If you say, 'How could that be when our Lord says that angels, spirit beings, cannot marry?'
Well, our Lord doesn't actually say that, does he? He says they don't. And perhaps in such obscure matters as these, we ought to be careful to remain exactly according to what our Lord says and not necessarily go beyond it. He says that angels don't. Certainly, they normally don't.
Jude, the sister epistle to 2 Peter, seems to throw light upon this matter somewhat, doesn't he? He says,
Angels which kept not their own principality, but left their proper habitation. (Jude 6 RV)
What does he mean by habitation?
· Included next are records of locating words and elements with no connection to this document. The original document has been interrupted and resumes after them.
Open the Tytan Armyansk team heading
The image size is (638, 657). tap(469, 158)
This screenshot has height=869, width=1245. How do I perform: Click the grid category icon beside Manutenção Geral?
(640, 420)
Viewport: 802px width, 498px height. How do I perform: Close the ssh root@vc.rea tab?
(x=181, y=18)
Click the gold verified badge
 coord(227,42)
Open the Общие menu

Maybe he is talking of their general sphere. You may compare the word he uses (if you know a little bit of your Greek) with the word Paul uses in 2 Corinthians 5:1. Speaking of believers, he says that when we go home to heaven, we have 'a house not made with hands, eternal in the heavens.' Paul is referring to that spiritual body that we shall have there. Here Jude says that these angels did not keep their 'house', their 'habitation'. And he compares what they did then: 'just as Sodom and Gomorrah' (Jude 7). What was the sin of Sodom and Gomorrah? Well, they went after strange flesh. There was a perversion in the days of Sodom and Gomorrah. What these angels did was even as Sodom and Gomorrah. It was, in some sense, a perversion of their original state and function.
More than that, I would not say. I leave it there. I merely tell you the reasons why I hold my own view.